Work instruction — Output every entry verbatim.

Saved entries
--- START ---
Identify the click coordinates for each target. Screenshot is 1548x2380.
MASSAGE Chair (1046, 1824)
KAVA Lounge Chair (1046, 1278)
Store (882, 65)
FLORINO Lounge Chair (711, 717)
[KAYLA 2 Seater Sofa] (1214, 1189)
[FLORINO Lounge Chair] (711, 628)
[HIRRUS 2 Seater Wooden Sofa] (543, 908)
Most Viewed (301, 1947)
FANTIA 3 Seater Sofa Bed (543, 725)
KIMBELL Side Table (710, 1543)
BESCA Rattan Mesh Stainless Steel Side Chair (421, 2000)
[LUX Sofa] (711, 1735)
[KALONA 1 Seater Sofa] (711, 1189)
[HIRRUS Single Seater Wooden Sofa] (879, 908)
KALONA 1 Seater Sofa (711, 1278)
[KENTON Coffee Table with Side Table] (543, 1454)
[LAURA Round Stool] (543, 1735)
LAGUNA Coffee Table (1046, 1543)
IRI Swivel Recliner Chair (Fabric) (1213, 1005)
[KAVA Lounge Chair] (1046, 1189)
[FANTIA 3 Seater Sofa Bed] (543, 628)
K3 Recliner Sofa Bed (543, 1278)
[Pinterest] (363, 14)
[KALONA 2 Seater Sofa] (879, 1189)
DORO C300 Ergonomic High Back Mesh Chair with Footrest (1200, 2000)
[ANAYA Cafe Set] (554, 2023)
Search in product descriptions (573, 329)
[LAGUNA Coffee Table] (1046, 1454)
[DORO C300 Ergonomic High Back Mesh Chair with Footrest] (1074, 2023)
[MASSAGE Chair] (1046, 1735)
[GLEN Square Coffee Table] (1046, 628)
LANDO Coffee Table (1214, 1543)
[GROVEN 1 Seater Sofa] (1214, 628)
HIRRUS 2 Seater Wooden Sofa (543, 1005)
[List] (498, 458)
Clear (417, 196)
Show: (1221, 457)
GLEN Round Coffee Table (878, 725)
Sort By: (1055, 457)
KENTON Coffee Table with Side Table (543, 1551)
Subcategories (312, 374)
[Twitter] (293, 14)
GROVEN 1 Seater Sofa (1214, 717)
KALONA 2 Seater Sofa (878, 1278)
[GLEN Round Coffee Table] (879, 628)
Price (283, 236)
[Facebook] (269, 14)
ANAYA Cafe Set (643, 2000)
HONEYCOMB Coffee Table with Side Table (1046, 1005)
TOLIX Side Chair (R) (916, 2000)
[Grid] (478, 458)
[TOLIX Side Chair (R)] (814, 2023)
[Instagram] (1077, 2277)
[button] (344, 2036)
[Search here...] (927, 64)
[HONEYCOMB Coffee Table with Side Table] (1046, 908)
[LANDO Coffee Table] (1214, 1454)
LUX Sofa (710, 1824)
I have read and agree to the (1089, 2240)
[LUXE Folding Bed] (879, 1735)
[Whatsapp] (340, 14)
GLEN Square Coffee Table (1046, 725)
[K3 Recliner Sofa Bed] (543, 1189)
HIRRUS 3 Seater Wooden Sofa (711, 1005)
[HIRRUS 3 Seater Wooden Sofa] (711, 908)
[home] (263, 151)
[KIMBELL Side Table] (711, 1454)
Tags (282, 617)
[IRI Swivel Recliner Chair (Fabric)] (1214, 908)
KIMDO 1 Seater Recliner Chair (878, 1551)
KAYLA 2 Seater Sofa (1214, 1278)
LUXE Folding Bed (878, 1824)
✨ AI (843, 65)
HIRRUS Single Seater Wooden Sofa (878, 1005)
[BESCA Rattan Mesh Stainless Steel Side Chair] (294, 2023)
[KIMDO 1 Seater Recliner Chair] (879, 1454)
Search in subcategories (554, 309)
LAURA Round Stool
--- END ---
Reply to the exercise —
Identify the click coordinates for each target. Screenshot is 1548x2380.
MASSAGE Chair (1046, 1824)
KAVA Lounge Chair (1046, 1278)
Store (882, 65)
FLORINO Lounge Chair (711, 717)
[KAYLA 2 Seater Sofa] (1214, 1189)
[FLORINO Lounge Chair] (711, 628)
[HIRRUS 2 Seater Wooden Sofa] (543, 908)
Most Viewed (301, 1947)
FANTIA 3 Seater Sofa Bed (543, 725)
KIMBELL Side Table (710, 1543)
BESCA Rattan Mesh Stainless Steel Side Chair (421, 2000)
[LUX Sofa] (711, 1735)
[KALONA 1 Seater Sofa] (711, 1189)
[HIRRUS Single Seater Wooden Sofa] (879, 908)
KALONA 1 Seater Sofa (711, 1278)
[KENTON Coffee Table with Side Table] (543, 1454)
[LAURA Round Stool] (543, 1735)
LAGUNA Coffee Table (1046, 1543)
IRI Swivel Recliner Chair (Fabric) (1213, 1005)
[KAVA Lounge Chair] (1046, 1189)
[FANTIA 3 Seater Sofa Bed] (543, 628)
K3 Recliner Sofa Bed (543, 1278)
[Pinterest] (363, 14)
[KALONA 2 Seater Sofa] (879, 1189)
DORO C300 Ergonomic High Back Mesh Chair with Footrest (1200, 2000)
[ANAYA Cafe Set] (554, 2023)
Search in product descriptions (573, 329)
[LAGUNA Coffee Table] (1046, 1454)
[DORO C300 Ergonomic High Back Mesh Chair with Footrest] (1074, 2023)
[MASSAGE Chair] (1046, 1735)
[GLEN Square Coffee Table] (1046, 628)
LANDO Coffee Table (1214, 1543)
[GROVEN 1 Seater Sofa] (1214, 628)
HIRRUS 2 Seater Wooden Sofa (543, 1005)
[List] (498, 458)
Clear (417, 196)
Show: (1221, 457)
GLEN Round Coffee Table (878, 725)
Sort By: (1055, 457)
KENTON Coffee Table with Side Table (543, 1551)
Subcategories (312, 374)
[Twitter] (293, 14)
GROVEN 1 Seater Sofa (1214, 717)
KALONA 2 Seater Sofa (878, 1278)
[GLEN Round Coffee Table] (879, 628)
Price (283, 236)
[Facebook] (269, 14)
ANAYA Cafe Set (643, 2000)
HONEYCOMB Coffee Table with Side Table (1046, 1005)
TOLIX Side Chair (R) (916, 2000)
[Grid] (478, 458)
[TOLIX Side Chair (R)] (814, 2023)
[Instagram] (1077, 2277)
[button] (344, 2036)
[Search here...] (927, 64)
[HONEYCOMB Coffee Table with Side Table] (1046, 908)
[LANDO Coffee Table] (1214, 1454)
LUX Sofa (710, 1824)
I have read and agree to the (1089, 2240)
[LUXE Folding Bed] (879, 1735)
[Whatsapp] (340, 14)
GLEN Square Coffee Table (1046, 725)
[K3 Recliner Sofa Bed] (543, 1189)
HIRRUS 3 Seater Wooden Sofa (711, 1005)
[HIRRUS 3 Seater Wooden Sofa] (711, 908)
[home] (263, 151)
[KIMBELL Side Table] (711, 1454)
Tags (282, 617)
[IRI Swivel Recliner Chair (Fabric)] (1214, 908)
KIMDO 1 Seater Recliner Chair (878, 1551)
KAYLA 2 Seater Sofa (1214, 1278)
LUXE Folding Bed (878, 1824)
✨ AI (843, 65)
HIRRUS Single Seater Wooden Sofa (878, 1005)
[BESCA Rattan Mesh Stainless Steel Side Chair] (294, 2023)
[KIMDO 1 Seater Recliner Chair] (879, 1454)
Search in subcategories (554, 309)
LAURA Round Stool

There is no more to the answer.